Wednesday, 4 March 2026

CoDA Weekly Reading

 

I Keep Coming Back

I’ve been a 12-Stepper since 2014, but I didn’t discover CoDA until a few years later. I first became committed to the program back in 2017 or 2018. It was all face-to-face meetings back then. Fast forward to 2020 and the start of the pandemic, I started going to virtual meetings but then I left in 2021, came back in 2023, then left in 2024, and came back last year in November of 2025. Needless to say, I had big avoidance patterns and commitment issues in regard to my relationship with CoDA itself. (That’s my little CoDA sense of humor there).

However, I’d like to give myself grace and to believe that none of it was a mistake. As I’ve learned from someone in CoDA, I always did the best I could with what I knew at the time, and when I know better, I do better. I just always thought the solution to my problems was in another fellowship, which I still go to often since 2024 among other fellowships because I’m a triple winner as some old-timers say, or I would think the solution was in a different spiritual program that had nothing to do with 12 Steps.

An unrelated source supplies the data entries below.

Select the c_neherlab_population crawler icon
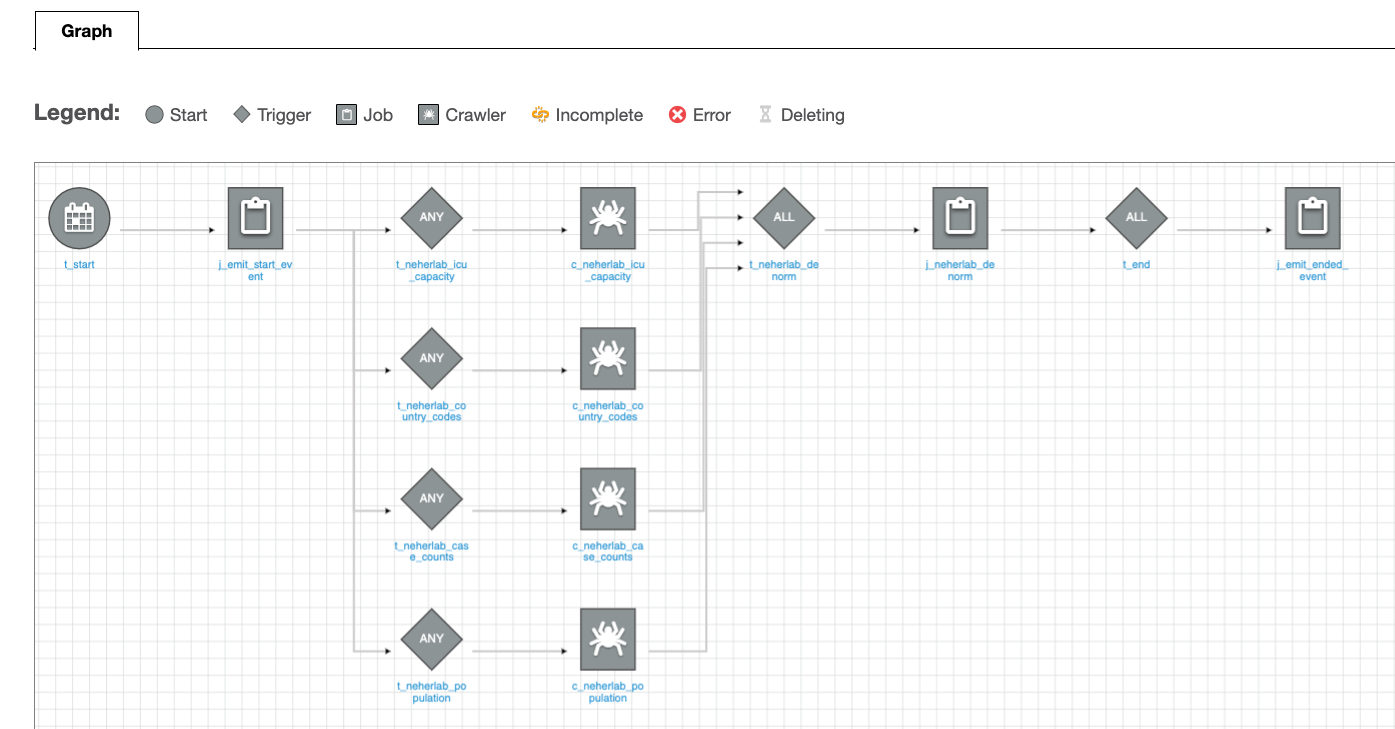The width and height of the screenshot is (1395, 729). [x=608, y=638]
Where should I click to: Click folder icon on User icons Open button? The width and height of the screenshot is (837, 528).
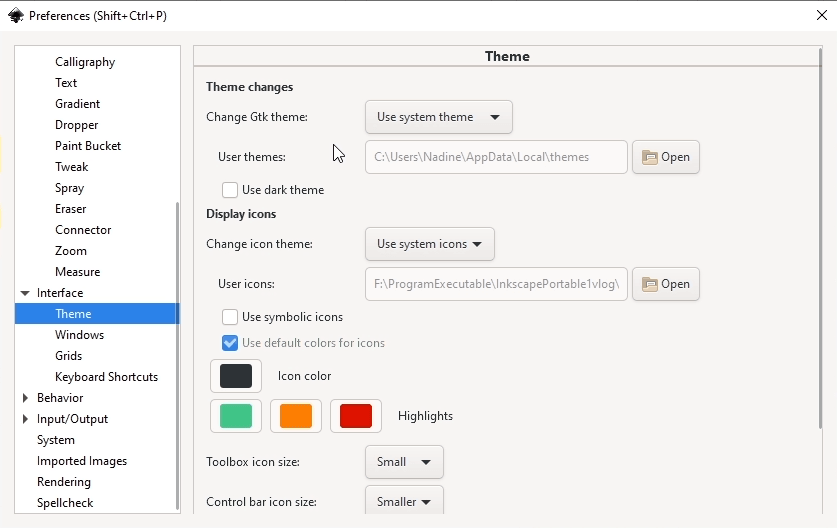649,284
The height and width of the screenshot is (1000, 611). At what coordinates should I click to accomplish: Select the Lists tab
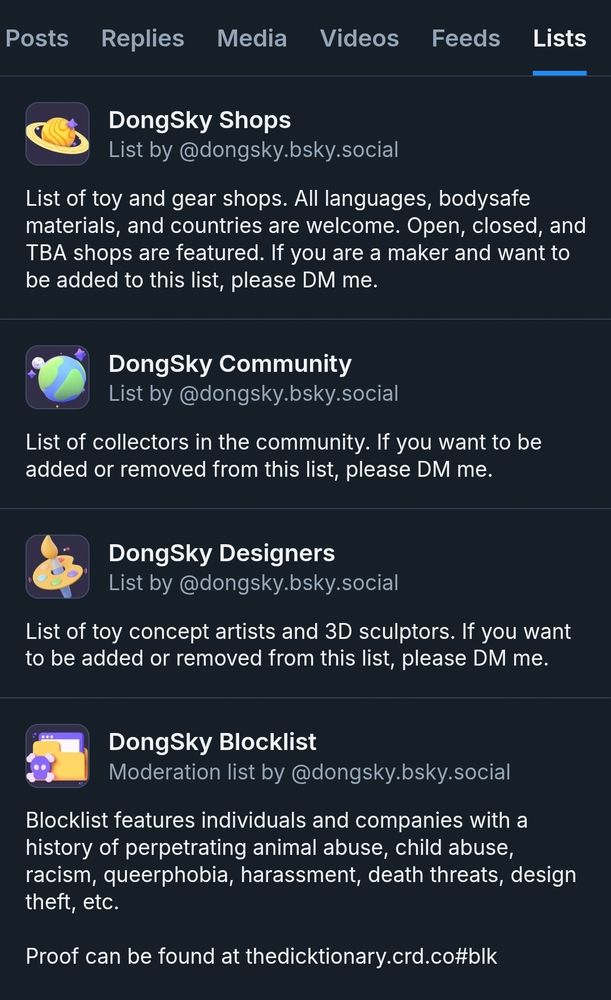[559, 38]
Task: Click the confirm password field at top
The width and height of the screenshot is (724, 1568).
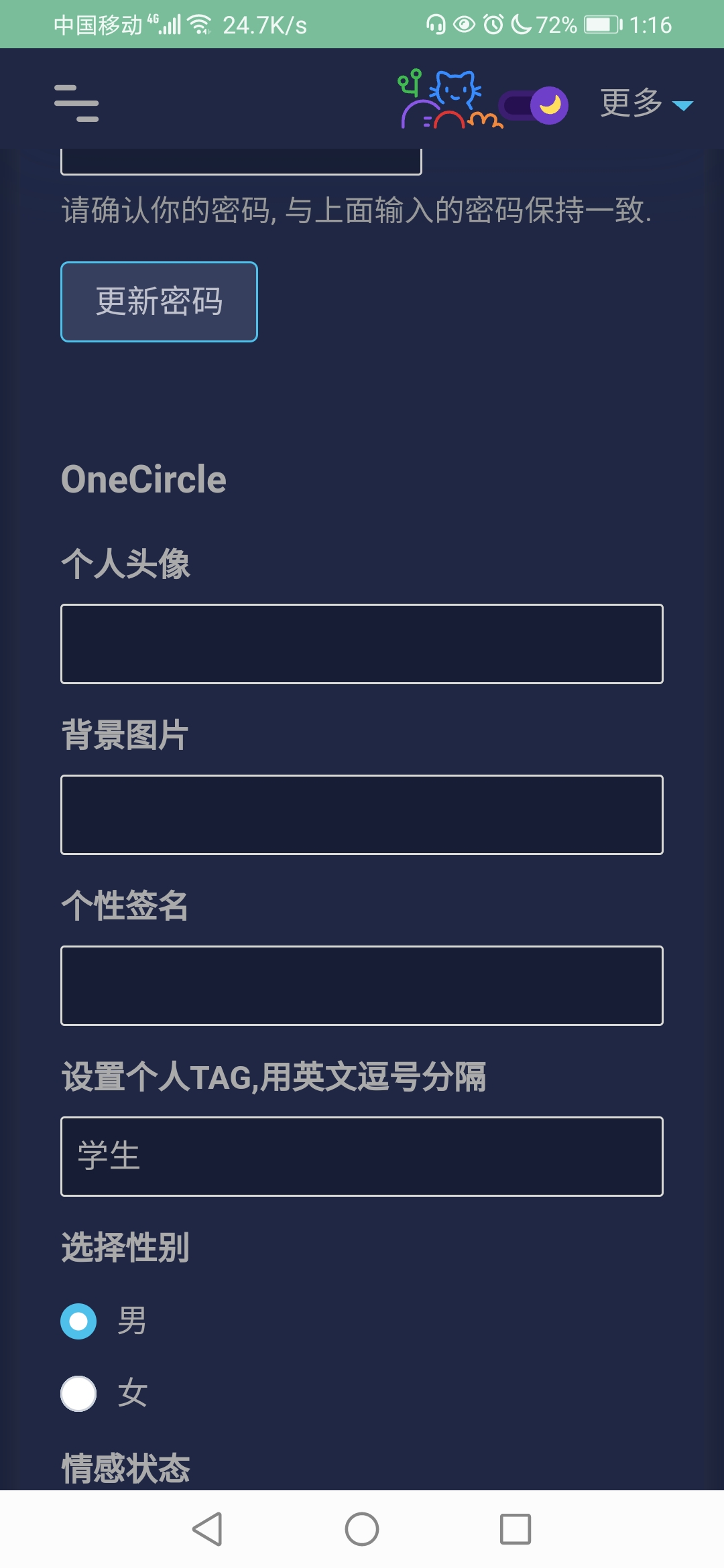Action: [241, 162]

In that journey of going in and out of different fellowships, I did some of the Steps and I even did a Step 4 and a Step 5 for the first time and finished it during the pandemic in a fellowship that wasn’t CoDA. I also learned a lot about myself within that journey and about others. I decided to recommit to CoDA meetings last year because there were a lot of changes and disruptions going on in several of my relationships, all platonic, but all of them were meaningful to me and I relapsed.

I’m still recovering from some of that, including new stressors in my life now. I keep coming back because CoDA is one of the best fellowships out there in my humble opinion, especially when it comes to relationships. CoDA has so much literature that has really helped me over the years and even recently. I was able to set a boundary with a friend, and even though I was really scared of how she would react, it didn’t go bad at all.

On the contrary, it was ten times better than what I expected, of course I was anxious about it all month but now that I’ve done it, at least I can relax a bit more with regards to my friendship with her. This week, I’ve noticed how I’m catching myself more before I interrupt my mom while she’s talking to me, just like how I always ask her to not interrupt me while I’m speaking. 

The main reason as to why I came back this time is because I’ve realized I had ignored my instincts/intuition last year with regards to certain people, and I want to be able to trust myself more before committing myself to any relationship even if it’s a sponsor or a therapist. In sum, I’ll keep coming back because it works when I work it, and I’m worth it.